O günlerde, Sakarya-Gölcük depremi olmuş, Yeni Asya'da "Deprem ilahi ikaz" diye bir yazı çıkıyor. Gazete patronunu bu yazı sebebi ile DGM'de yargılayıp hapse attılar..
Bu davadaki hakim de, savcı da, herhalde Kur'an-ı Kerim'i de İncil'i de Tevrat'ı da okumamıştır.. Okusalar orada bu konuda yazılanları görürlerdi. Kutsal metinlere dair duyumları bile yok bunların! İşte laikçi kafaların hayalindeki cumhuriyet nesli böyle bir nesil olsa gerek! Bir ölçüde başarmışlar demek ki..
Yargıtay üyeleri de öyle. Okusalar güçleri yetse herhalde o kitapları da toplatırlardı.. Kendilerine sorsan "Müslüman" olduklarını söyleyeceklerdir. Belki hâlâ da okumamışlardır.. Belki bazıları emekli olmuşlardır. Şimdi ne düşünüyorlar bilmiyorum.. Vicdanlarının sesini susturmak için belki de sürekli içiyorlardır..
Bunun hakimi, savcısı, polisi, gazetecisi yok, hepsi aynı karaktere sahip..

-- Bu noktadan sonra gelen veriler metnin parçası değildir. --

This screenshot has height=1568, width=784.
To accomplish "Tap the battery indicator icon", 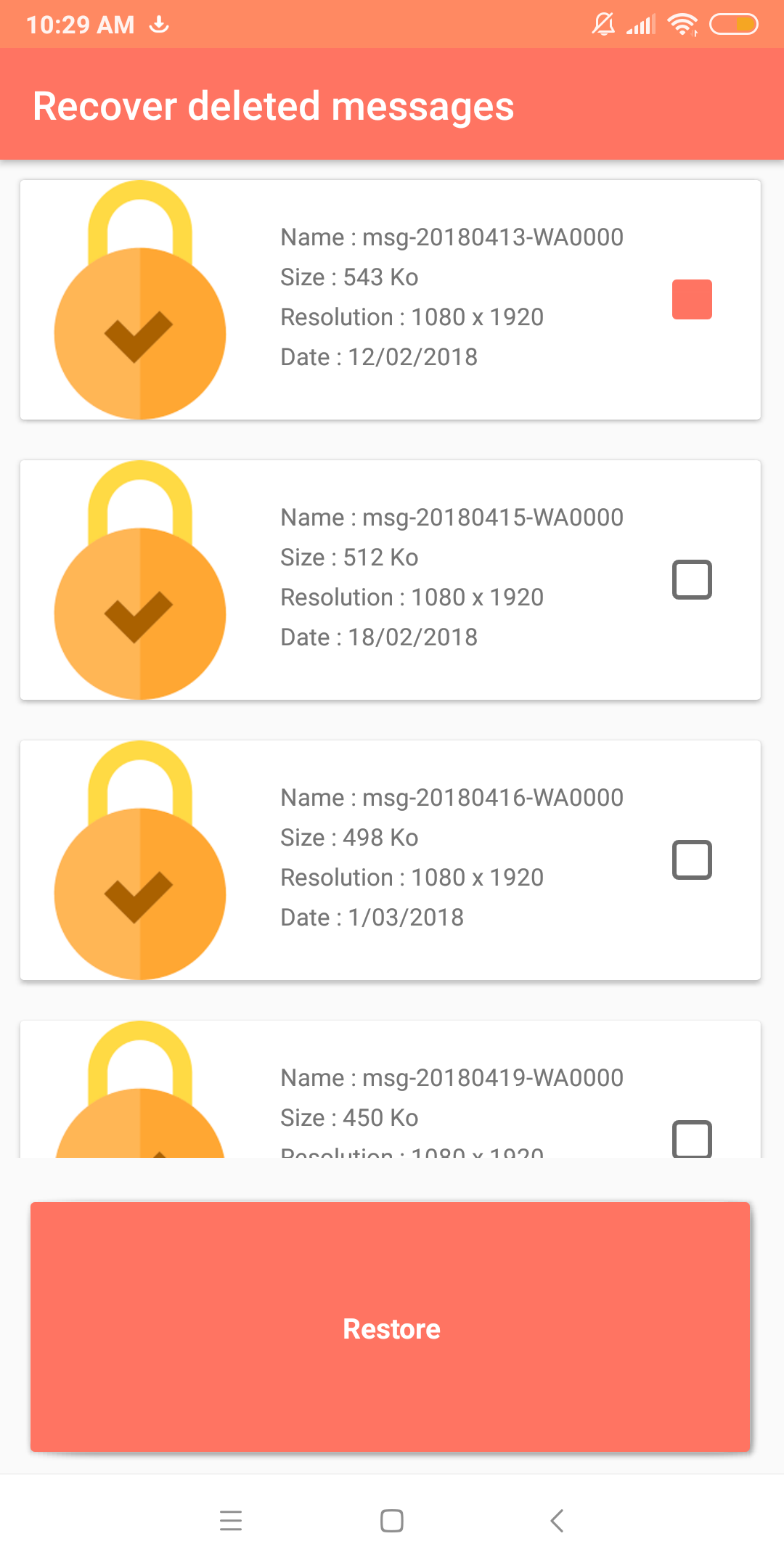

Alın size Haber Türk'ün genel yayın yönetmeni bir gazetecinin TBMM Darbeleri Araştırma Komisyonundaki ifadesi: Fatih Altaylı 28 Şubat döneminde başörtülü kadınlar için söylediği "fahişeler, şerefsizler, satanistler" sözlerini daha da ileri giderek "Yanımda olsalardı döverdim" diyerek savundu. O zamanlar Doğan Mediada Radyo D'de çalışıyordu. Niye böyle davranırdı biliyor musunuz? O dönemde Gölcük depremi olduğunu ve bir grup başörtülünün '7.4 yetmedi mi' pankartını açmasına çok sinirlenmiş. O kızlar "Yanında olsalarmış dövermiş". O depremde birçok tanıdığı insanı kaybetmiş bu nedenle o sözleri söylemiş. Herhalde polis olsa bu kızları soyup işkence yapardı! Gazetecisi böyle olursa!.. Şecaat arz ederken sirkatin söylemek böyle bir şey olsa gerek!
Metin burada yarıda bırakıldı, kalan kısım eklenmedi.